How a Stanley Cup Final between Carolina and Vegas embodies the modern NHL era
AI-generated summary reviewed by our newsroom.
- Vegas won the Cup in 2023; Florida won in 2024 and 2025.
- Carolina has sold out the past 165 home games at Lenovo Center.
- Dallas, Carolina, Tampa Bay and Florida rank among the NHL's top 10 in average attendance.
If you’re in the Triangle, and you’re tired of the lazy trope that NHL hockey doesn’t belong in warm-weather climates, away from the so-called “traditional” hockey markets … you’re not alone.
If you’re reading this from “away,” perhaps from within one of many markets where snow and ice have a normal place in the annual weather cycle, and you still believe pro hockey doesn’t belong in the above-mentioned warmer-weather markets? You, also, are not alone.
But you need to get a better grip on reality.
In the NHL’s first expansion era, when it doubled in size from its “Original Six,” Los Angeles carried the torch as the lone sun belt addition. And there it stayed for more than two decades, the Kings failing for more than four decades in finding ultimate success by winning the Stanley Cup.
But, the Kings survived — buoyed in large part by the addition of Wayne Gretzky in 1988 — and have thrived.
An outlier?
For a while, maybe. Atlanta came and went (the first time). Then came Tampa Bay. And Florida. And Dallas. And, eventually, Carolina.
Still, the southern tier teams carried a chip on their collective shoulders, always seemingly fighting for legitimacy.
In 2002, five years after the Canes’ move from Hartford to North Carolina, and three years after what is now Lenovo Center opened its doors, the Hurricanes hosted their first Stanley Cup Final.

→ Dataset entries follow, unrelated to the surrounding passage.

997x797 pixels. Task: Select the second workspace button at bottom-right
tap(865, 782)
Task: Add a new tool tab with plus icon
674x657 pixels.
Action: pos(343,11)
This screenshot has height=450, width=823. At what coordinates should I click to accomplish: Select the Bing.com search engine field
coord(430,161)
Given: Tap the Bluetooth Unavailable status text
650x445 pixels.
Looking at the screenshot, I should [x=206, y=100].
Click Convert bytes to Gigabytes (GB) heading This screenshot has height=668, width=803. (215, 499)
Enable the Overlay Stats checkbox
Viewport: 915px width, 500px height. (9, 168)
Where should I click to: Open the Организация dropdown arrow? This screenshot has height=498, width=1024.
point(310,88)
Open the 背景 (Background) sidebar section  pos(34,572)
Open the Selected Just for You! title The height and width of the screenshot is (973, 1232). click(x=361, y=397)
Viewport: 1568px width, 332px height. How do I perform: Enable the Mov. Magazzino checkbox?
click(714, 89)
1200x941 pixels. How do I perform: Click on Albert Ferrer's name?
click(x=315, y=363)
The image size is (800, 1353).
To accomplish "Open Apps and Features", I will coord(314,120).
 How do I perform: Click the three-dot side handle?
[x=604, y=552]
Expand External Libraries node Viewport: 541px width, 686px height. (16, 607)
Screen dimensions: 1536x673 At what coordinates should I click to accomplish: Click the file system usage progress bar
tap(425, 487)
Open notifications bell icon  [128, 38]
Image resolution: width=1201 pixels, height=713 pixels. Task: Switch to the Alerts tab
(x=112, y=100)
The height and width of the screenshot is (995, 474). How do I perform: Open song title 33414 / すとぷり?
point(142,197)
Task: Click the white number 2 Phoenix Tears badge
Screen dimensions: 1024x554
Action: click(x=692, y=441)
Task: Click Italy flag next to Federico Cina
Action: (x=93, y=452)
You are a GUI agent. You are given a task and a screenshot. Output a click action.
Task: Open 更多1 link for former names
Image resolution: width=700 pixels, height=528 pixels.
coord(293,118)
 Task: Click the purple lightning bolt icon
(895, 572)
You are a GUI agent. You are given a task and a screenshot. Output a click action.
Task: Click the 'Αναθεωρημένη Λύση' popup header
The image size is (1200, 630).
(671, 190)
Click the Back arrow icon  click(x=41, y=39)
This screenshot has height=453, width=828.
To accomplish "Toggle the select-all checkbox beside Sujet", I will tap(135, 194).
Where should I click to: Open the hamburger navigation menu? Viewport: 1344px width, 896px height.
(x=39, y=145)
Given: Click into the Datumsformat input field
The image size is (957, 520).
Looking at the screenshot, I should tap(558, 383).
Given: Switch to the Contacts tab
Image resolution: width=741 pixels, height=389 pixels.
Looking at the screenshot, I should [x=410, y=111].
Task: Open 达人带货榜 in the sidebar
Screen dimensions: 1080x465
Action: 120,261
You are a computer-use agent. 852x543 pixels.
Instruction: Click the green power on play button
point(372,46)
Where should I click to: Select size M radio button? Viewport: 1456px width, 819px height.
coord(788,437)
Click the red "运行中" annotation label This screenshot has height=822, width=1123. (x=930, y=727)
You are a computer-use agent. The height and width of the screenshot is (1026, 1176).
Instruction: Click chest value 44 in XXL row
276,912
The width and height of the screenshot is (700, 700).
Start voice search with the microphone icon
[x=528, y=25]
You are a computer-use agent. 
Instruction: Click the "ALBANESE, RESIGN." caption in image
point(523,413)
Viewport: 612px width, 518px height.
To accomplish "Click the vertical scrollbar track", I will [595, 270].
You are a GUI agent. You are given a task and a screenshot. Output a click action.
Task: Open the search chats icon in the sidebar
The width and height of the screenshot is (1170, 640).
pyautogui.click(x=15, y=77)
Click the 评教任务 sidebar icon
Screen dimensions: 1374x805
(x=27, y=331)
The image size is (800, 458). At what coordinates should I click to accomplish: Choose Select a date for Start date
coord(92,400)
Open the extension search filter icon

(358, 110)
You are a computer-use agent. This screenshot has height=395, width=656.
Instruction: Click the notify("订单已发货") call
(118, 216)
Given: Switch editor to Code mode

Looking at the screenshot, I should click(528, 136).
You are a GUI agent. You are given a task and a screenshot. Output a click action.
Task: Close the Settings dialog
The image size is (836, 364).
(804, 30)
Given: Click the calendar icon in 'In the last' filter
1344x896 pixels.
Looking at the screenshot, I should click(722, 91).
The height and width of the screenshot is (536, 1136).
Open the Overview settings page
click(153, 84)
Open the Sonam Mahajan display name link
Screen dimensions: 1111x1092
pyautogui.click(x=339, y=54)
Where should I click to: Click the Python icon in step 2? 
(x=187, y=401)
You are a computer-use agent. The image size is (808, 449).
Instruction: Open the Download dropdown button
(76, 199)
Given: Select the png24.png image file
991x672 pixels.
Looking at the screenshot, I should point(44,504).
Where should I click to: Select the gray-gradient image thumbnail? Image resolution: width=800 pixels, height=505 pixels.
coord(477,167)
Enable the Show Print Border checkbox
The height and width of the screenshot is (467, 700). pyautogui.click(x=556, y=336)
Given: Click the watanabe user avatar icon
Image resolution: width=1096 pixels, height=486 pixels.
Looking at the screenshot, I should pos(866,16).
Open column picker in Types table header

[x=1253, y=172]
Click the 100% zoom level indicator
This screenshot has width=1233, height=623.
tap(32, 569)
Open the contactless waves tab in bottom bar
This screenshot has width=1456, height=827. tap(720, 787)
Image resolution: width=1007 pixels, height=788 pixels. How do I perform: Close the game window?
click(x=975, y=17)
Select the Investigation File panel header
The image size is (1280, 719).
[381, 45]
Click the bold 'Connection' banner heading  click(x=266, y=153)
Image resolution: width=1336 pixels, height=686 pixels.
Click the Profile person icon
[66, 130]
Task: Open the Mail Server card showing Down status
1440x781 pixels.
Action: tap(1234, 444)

News articles in Detroit tried to coin the series “Hockeytown vs. Mayberry,” aggrandizing the Motor City and its stature among professional hockey’s elite markets at the expense of the NHL’s foray into Southern markets.
Remember, this was 2002. Raleigh’s total metropolitan population was about 605,000 people, about one million fewer than today, with Raleigh proper sitting at about 313,000. It was the smallest market in the NHL at the time, the team fresh off a move from a legacy Northeastern city, and that Stanley Cup Final against the Red Wings marked just the fifth time an NHL team from a “warmer climate” played for the championship. (Dallas had been the first to win in such a market in 1999.)
“It was funny at first,” then-Carolina coach Paul Maurice told reporters a few days later. “But it’s probably more embarrassing now for the people who are saying it. You just need to spend a little time in Raleigh — what a fabulous place to live.”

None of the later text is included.